Exercise materials below:

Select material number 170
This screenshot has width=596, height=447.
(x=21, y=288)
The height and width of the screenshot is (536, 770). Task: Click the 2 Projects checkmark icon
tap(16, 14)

End of Exercise materials.

Goal of the exercise:
This exercise asks for an exact repeat of the lines from the one holding "The height and" through the end of the data above.

The completed task:
The height and width of the screenshot is (536, 770). Task: Click the 2 Projects checkmark icon
tap(16, 14)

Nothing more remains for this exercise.